# Feature Update To Windows 10, Version 1803, Not Installing.



## Celtic22 (Apr 28, 2008)

Have been advised numerous times that a restart is just needed to install this.
After what seems like dozens of restarts it has failed to install, and the prompts have caused numerous interruptions.
This is a Toshiba L450 Windows 10 Laptop.
It was originally a Windows 7 machine but was force upgraded to Windows 10.
Since then it seems to struggle with updates, certainly major updates.
Help would be appreciated please.
Thanks.


----------



## tristar (Aug 12, 2008)

Major updates in Win10 can be tedious, if an interim update fails, the OS fails to update to the next release...

The best way is to find the offending KB, manually download it from the Microsoft update catalog, install it manually and let the new updates install automatically.

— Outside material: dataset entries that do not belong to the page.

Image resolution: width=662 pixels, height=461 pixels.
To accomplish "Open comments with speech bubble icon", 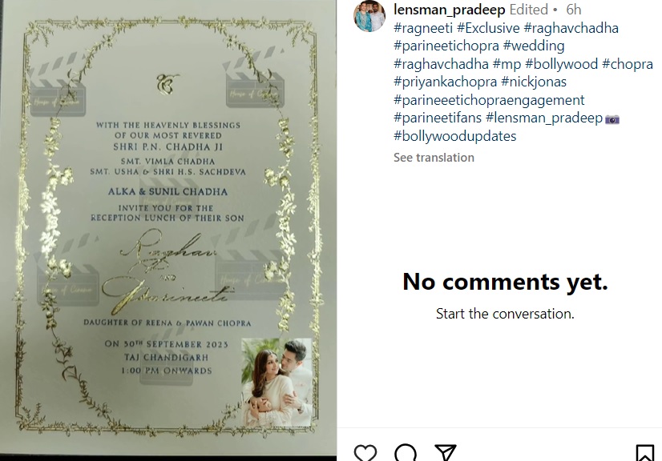I will 406,452.
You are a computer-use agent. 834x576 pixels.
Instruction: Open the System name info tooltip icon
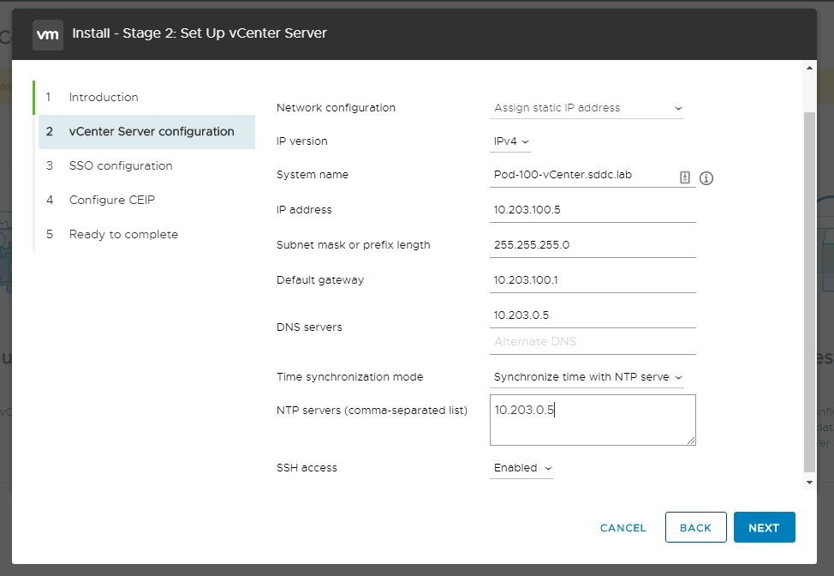706,178
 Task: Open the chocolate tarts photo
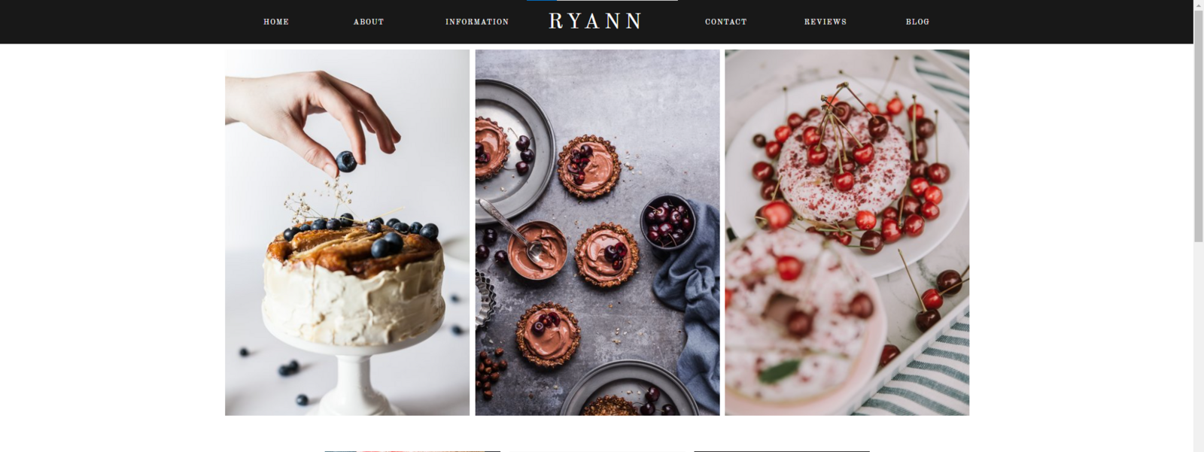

There were a lot of problematic updates end of March/Apr...


----------



## Celtic22 (Apr 28, 2008)

Hi tristar.
Good to hear from you.
Hope all is well with you.
I thought that everything was fairly well up to date prior to this major,1803, update.
Afraid that I am unsure how to go about manually downloading from Microsoft Update Catalogue.
Installed Updates History shows everything prior to this as successfully installed.
There is no mention of any failed installations.


----------



## Corday (Mar 3, 2010)

https://support.microsoft.com/en-us/help/3159635/windows-10-update-assistant


----------



## Celtic22 (Apr 28, 2008)

Thanks Corday.


----------



## Celtic22 (Apr 28, 2008)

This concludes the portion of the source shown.